There are two Ferrari museums. One is in Modena, the other by the factory in suburban Maranello. A dedicated shuttle connects the two, with a stop at the Modena train station.
Museo Enzo Ferrari
Enzo Ferrari (1898–1988) loved his native Modena enough to put the city’s yellow on his badge, behind the prancing pony, and Modena loves Ferrari right back. Opened in 2012, this museum pays homage to his life and times.
The house where Enzo was born, next to the workshop where his father worked on rail carriages, has been restored to house the Museo dei Motori, with various engines on display from a small two-cylinder model to F1, along with a collection of race cars and videos.
Next to it rises the curving glass facade of a slick, ultra-contemporary hall in the shape of a yellow Ferrari bonnet (big enough to get in the faces of workers in the nearby Maserati factory).
Films cover Enzo’s long, colourful life (he died at age 90, still working on the blueprints of his next car).
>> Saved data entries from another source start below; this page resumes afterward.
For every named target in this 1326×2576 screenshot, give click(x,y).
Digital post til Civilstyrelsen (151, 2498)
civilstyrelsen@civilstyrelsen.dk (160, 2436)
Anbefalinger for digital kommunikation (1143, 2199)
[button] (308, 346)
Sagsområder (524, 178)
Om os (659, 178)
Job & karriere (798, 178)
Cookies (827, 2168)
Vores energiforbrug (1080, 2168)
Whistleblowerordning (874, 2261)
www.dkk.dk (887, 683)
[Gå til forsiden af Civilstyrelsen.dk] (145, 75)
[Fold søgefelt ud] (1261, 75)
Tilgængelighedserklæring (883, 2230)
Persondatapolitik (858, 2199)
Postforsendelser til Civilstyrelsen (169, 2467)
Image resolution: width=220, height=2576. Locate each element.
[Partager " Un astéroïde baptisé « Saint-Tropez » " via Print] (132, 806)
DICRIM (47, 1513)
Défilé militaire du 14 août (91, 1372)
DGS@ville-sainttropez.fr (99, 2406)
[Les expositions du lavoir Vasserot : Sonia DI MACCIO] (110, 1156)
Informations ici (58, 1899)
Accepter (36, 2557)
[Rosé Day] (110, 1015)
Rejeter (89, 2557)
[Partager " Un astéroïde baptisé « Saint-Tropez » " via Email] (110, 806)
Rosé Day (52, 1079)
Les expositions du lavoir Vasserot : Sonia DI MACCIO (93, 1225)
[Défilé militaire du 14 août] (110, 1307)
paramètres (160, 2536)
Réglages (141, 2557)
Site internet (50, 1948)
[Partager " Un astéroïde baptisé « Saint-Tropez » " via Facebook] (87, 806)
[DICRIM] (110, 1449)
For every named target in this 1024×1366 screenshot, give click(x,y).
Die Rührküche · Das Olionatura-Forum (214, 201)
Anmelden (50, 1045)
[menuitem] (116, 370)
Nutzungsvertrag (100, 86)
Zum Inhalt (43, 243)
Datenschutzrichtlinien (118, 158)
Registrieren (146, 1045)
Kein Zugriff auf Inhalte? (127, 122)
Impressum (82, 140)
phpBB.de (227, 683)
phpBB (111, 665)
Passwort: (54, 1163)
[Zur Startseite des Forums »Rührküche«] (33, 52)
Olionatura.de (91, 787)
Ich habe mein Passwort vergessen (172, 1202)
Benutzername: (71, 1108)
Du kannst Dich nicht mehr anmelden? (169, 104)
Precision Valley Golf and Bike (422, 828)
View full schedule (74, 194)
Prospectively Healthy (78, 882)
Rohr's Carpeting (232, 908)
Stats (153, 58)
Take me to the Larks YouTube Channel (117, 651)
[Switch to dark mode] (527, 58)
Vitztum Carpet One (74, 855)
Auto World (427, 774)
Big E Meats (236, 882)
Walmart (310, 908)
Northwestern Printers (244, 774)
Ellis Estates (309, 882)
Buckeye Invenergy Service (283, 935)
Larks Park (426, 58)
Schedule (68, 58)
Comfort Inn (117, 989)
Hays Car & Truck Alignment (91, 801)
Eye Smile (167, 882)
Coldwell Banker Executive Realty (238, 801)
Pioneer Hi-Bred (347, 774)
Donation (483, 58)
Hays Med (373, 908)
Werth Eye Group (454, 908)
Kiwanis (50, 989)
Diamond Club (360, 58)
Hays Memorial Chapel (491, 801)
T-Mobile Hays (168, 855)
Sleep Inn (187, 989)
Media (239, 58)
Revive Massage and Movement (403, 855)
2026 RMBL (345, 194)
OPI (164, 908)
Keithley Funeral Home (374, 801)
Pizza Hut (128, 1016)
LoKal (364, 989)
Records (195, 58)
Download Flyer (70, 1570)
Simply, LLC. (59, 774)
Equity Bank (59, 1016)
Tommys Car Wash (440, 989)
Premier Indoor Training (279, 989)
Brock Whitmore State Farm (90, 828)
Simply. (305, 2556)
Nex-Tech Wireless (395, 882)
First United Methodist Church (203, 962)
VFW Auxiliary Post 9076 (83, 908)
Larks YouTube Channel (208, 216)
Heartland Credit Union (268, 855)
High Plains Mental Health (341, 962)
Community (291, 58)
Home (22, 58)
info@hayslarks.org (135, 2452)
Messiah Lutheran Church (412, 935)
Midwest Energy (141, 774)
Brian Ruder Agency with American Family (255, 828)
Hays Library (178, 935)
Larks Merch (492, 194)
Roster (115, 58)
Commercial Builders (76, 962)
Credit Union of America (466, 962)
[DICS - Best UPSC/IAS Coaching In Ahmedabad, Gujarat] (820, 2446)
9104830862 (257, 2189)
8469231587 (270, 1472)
There are changing exhibits, which not surprisingly focus on cars, set up on white plinths. There are even three different sized Ferrari-shaped kennels where you can leave your pooch for free while you visit the museum.
Museo Ferrari Maranello
The older of the two museums was set up at the factory and testing track in Maranello: there are historic cars, F1 trophies and exhibits and films on the marque’s history, which boasts no fewer than 5,000 race victories around the world since 1940.
There’s a ‘pit stop’ and tyre change to recreate just what goes on there during a race, and F1 simulators for young and old. Tours of the Ferrari factory and the Fiorano Test Track can be booked in advance via the website.
Enzo Ferrari, who had his start building tractors on his father’s farm outside Modena, moved out to this village during war production in 1943, and promptly got bombed flat by the Allies.
Since the rebuilding, Maranello has been Ferrari City, the place where people throughout the town hear the buzz of the cars on the testing track and, as the town’s tourist bumph puts it, ‘listen for a false sound in the engine, as if it were a wrong note at the opera’. In fact, one division in the factory is dedicated to perfecting the precise sound of the engine. Each model has its very own tune.
It’s a strange little world: high tech, but at the same time an anachronistic stronghold of Renaissance-style Italian luxury craftsmanship. The town of Maranello also has an Enzo Ferrari Park, and a statue of the founder, 6m tall, unveiled for the centenary of his birth in 1998.